Gründungsmitglieder des Freundeskreises waren Ute Beckmann, Maria Grünebaum, Maria Kampelmann, Mathilde Linnemann, Bernhardine Pennekamp, Klara Turwitt, Bernhard Schulz, Peter Winnen, Albert Luchtefeld und Dieter Fels. Bis zum Ausbruch des Coronavirus bestimmten Ausflüge, Feste und Reisen das Jahresprogramm des Clubs. Sabine Amsbeck-Dopheide betonte, dass es wichtig sei, dass die Teilnahme am gesellschaftlichen Leben allen Menschen mit Behinderung ermöglicht werde. In Greffen sei das bereits gelebte Praxis gewesen, bevor man das Inklusion genannt habe.
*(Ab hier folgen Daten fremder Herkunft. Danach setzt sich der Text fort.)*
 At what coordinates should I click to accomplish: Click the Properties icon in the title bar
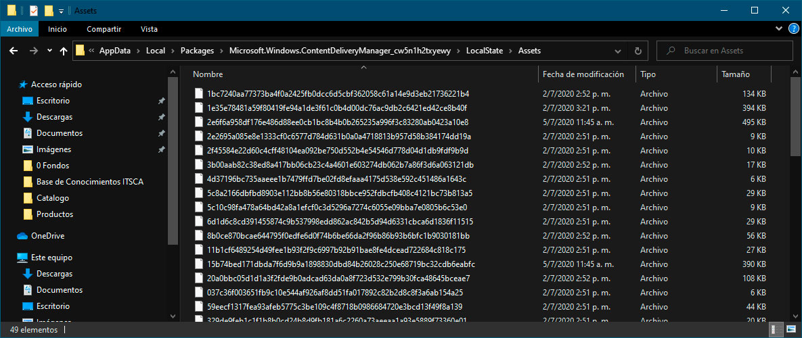point(34,11)
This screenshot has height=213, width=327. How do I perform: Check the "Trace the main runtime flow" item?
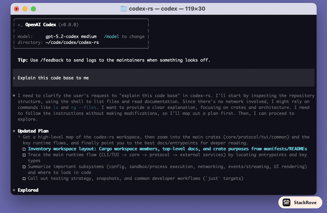coord(24,155)
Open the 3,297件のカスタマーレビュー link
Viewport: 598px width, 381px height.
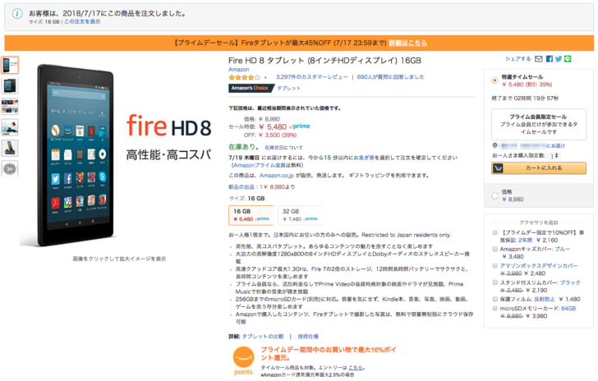pos(311,77)
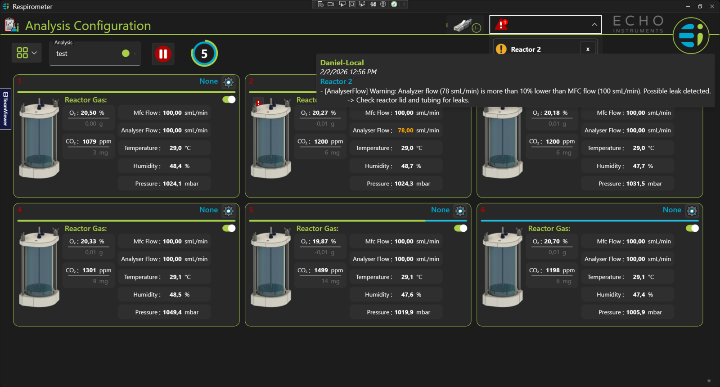Expand the grid layout view dropdown
The width and height of the screenshot is (720, 387).
(27, 53)
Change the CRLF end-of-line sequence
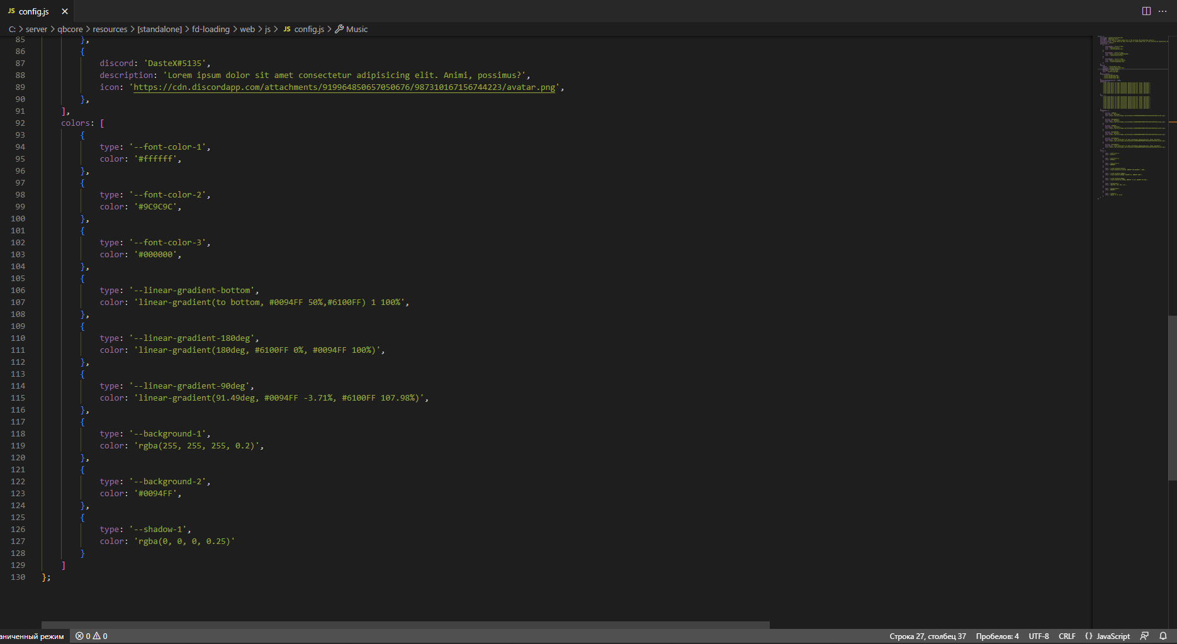This screenshot has width=1177, height=644. (1067, 636)
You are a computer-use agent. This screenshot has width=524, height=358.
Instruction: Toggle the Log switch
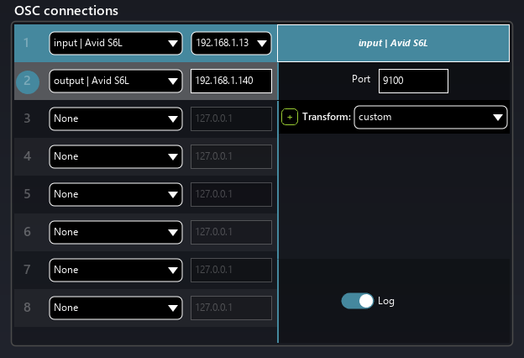(x=357, y=301)
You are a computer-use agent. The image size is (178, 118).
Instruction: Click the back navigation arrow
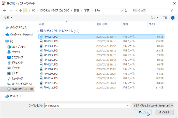click(4, 11)
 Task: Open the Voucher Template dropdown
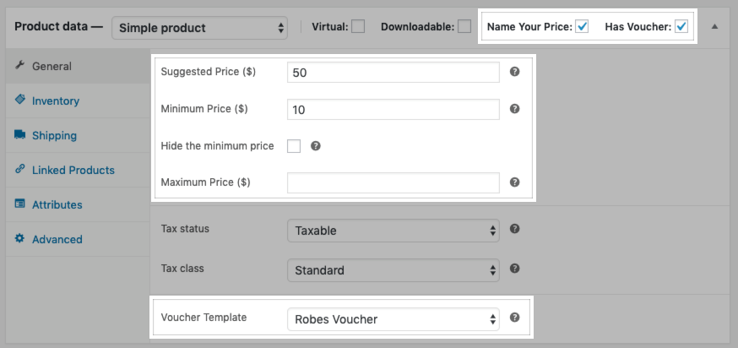pos(393,319)
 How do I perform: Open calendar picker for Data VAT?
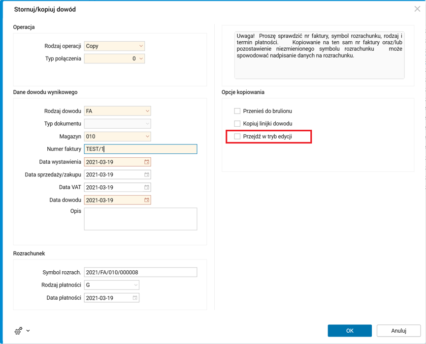pos(147,187)
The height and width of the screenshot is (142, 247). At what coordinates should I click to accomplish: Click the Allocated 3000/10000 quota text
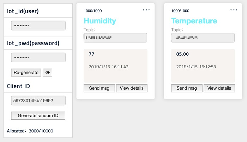(x=30, y=131)
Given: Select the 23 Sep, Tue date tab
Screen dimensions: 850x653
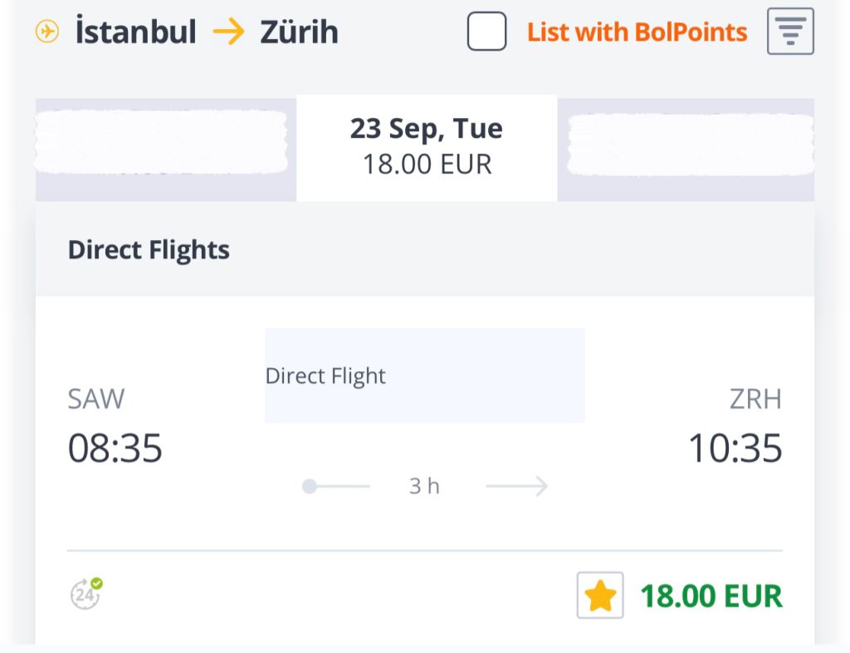Looking at the screenshot, I should 427,148.
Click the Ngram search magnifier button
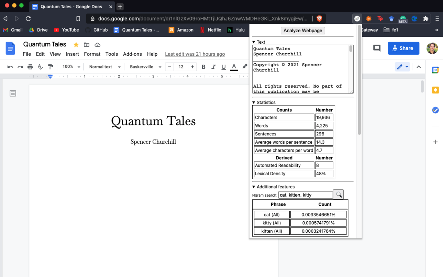The width and height of the screenshot is (443, 277). pyautogui.click(x=338, y=195)
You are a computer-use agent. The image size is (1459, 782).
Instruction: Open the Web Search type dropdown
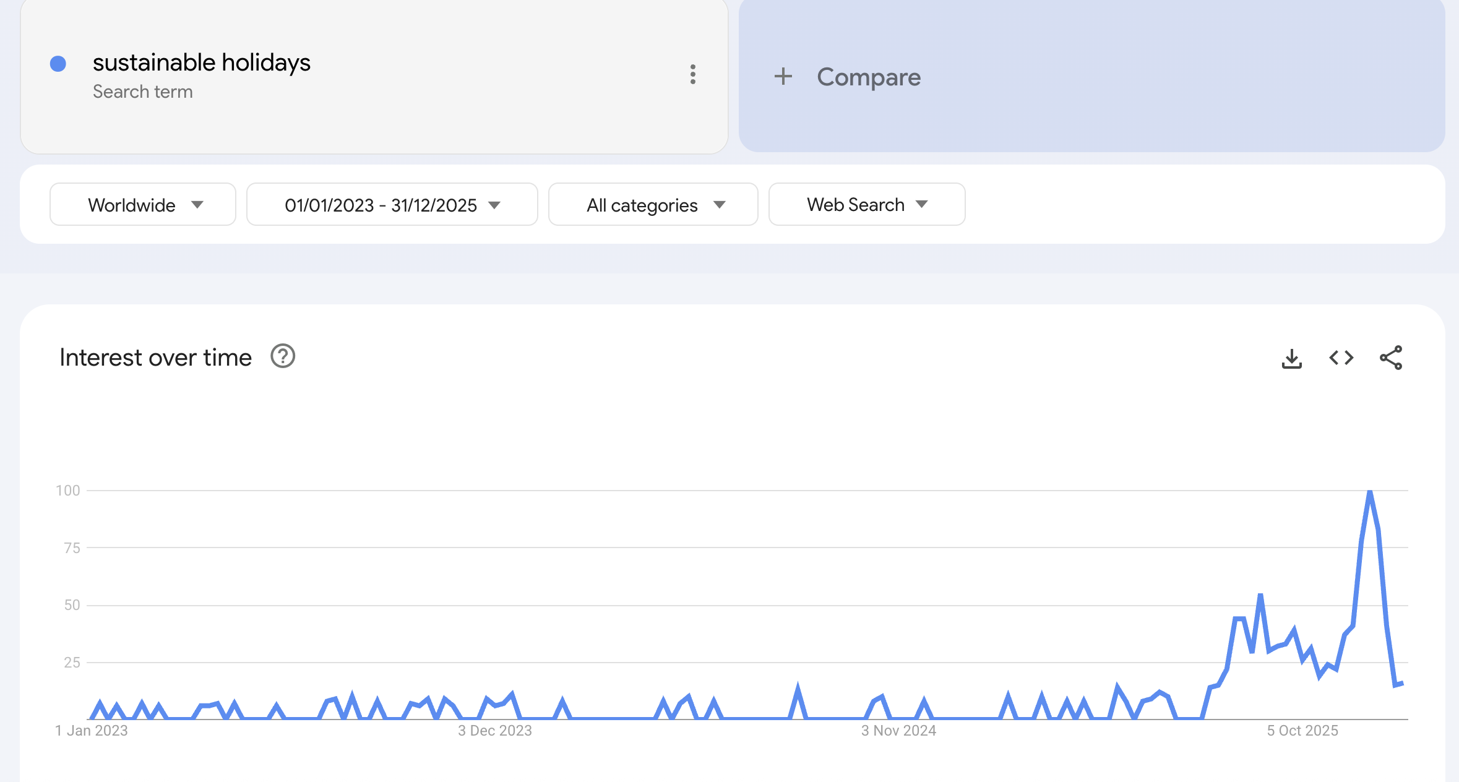pyautogui.click(x=866, y=204)
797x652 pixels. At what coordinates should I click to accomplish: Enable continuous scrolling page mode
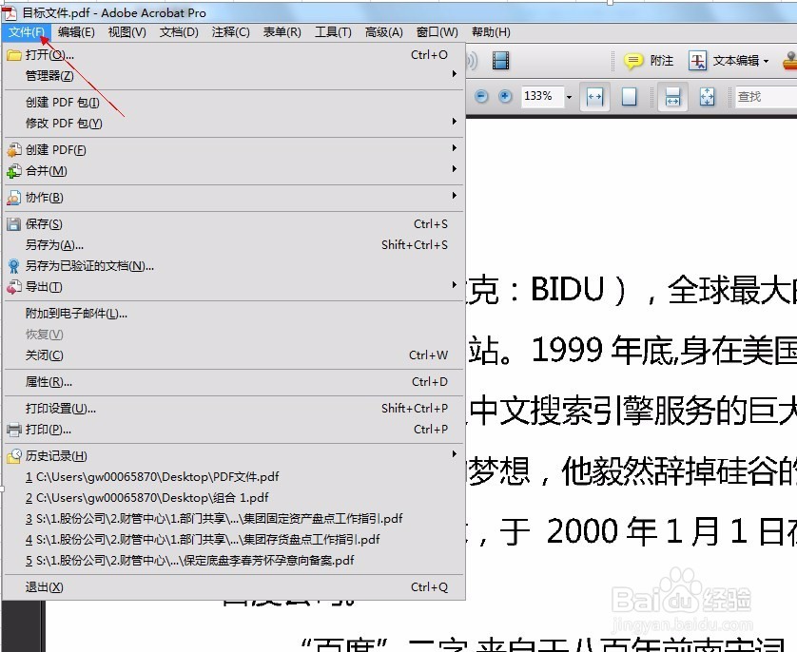(675, 96)
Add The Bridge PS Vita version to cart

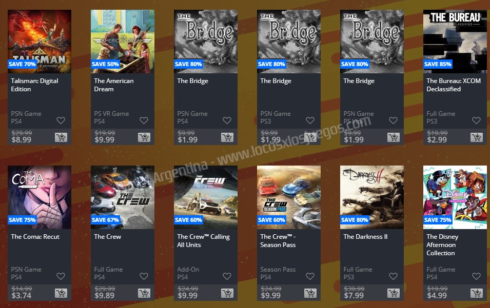tap(394, 137)
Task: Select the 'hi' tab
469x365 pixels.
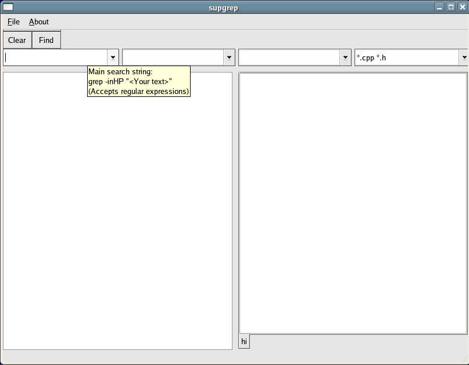Action: [x=244, y=342]
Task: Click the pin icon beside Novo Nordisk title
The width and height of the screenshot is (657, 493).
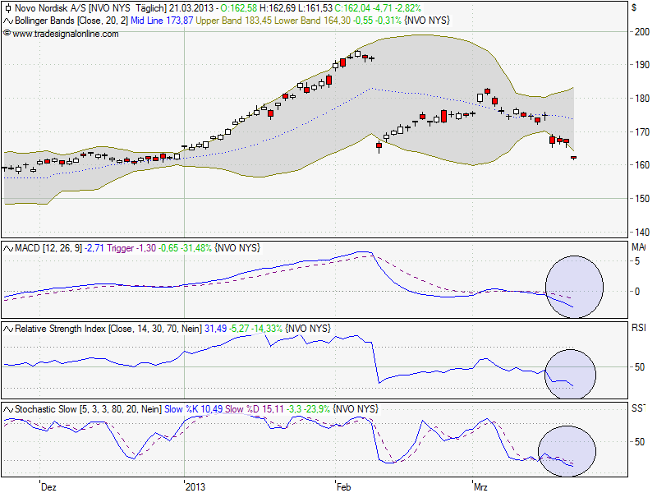Action: coord(7,7)
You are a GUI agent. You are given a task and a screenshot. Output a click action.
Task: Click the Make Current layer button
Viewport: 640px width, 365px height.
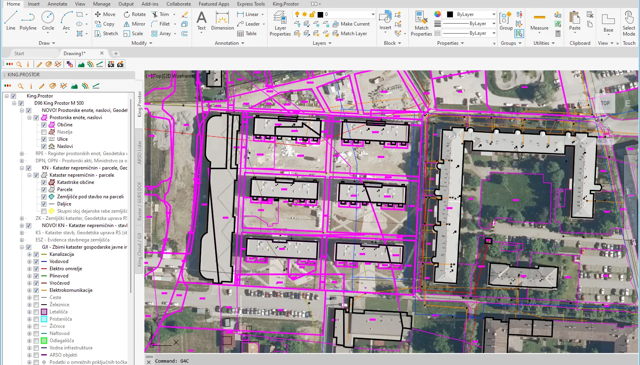pyautogui.click(x=351, y=24)
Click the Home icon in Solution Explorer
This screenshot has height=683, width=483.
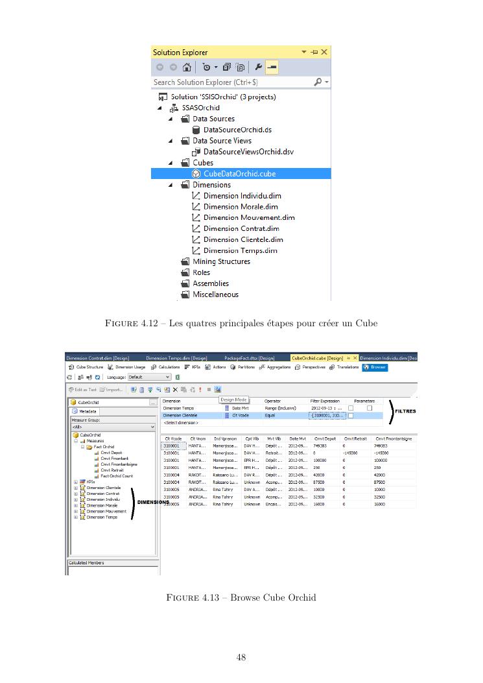(x=187, y=67)
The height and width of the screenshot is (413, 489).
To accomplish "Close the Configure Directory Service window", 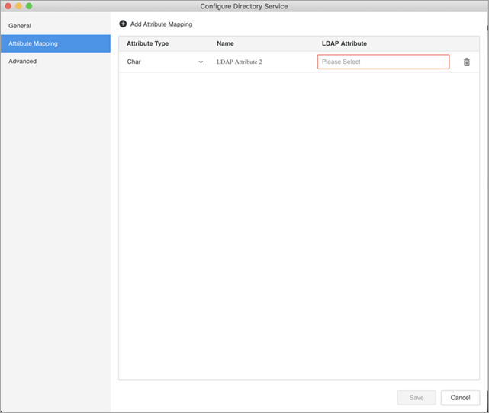I will 8,6.
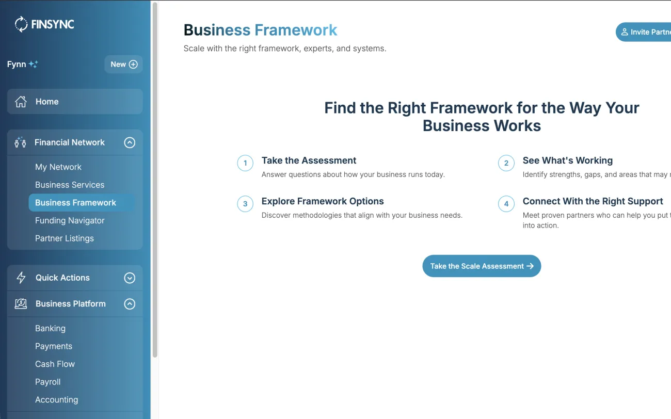The image size is (671, 419).
Task: Click the sidebar vertical scrollbar
Action: 155,180
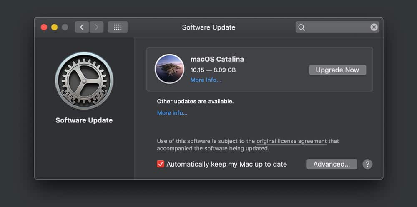Uncheck Automatically keep my Mac up to date
Image resolution: width=417 pixels, height=207 pixels.
point(161,164)
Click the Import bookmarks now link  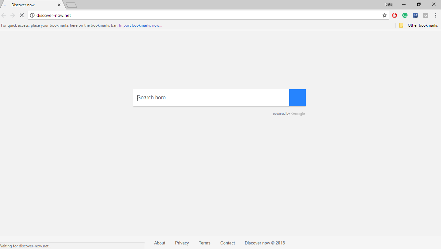tap(140, 25)
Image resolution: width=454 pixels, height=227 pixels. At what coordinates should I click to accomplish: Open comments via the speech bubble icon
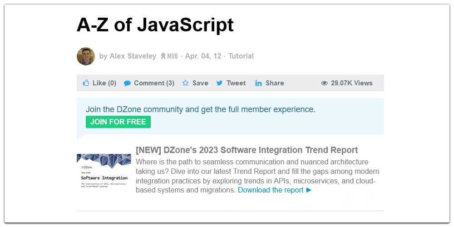(x=127, y=83)
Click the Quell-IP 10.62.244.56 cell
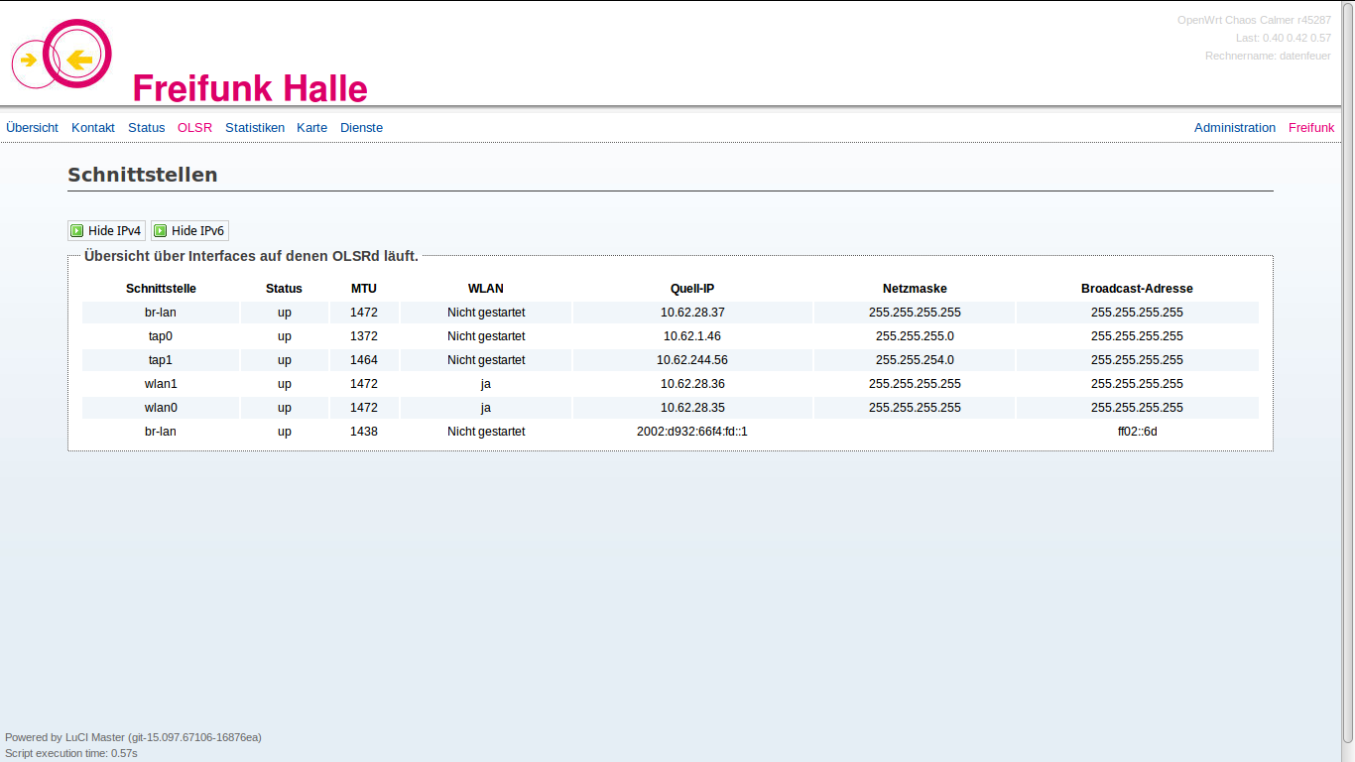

Vielseitiges ehrenamtliches Wirken  von Günter Austermann gewürdigt

Die Laudatio auf den seit 2007 amtierenden BSV-Präsidenten Günter Austermann hielt Regina Meißner-Schlömer als stellvertretende Bürgermeisterin. Damit würdigte sie dessen vielseitiges ehrenamtliches Wirken rund um die Vereinsführung, aber auch das seit März 2007 bestehende Integrative Schützenfest mit behinderten und nichtbehinderten Teilnehmern. Diese Veranstaltung sei einmalig in Deutschland. Günter Austermann betonte, dass er den Theodor-Suer-Preis nicht als Ehrung für ihn als Einzelperson verstanden wissen möchte, sondern für den BSV, insbesondere für das Team, das hinter dem Integrativen Schützenfest stehe. Man sei mit den Bewohnern der Lebenshilfe im Laufe der Jahre immer enger zusammengewachsen, denn man wolle nicht über Inklusion reden, „sondern einfach machen“.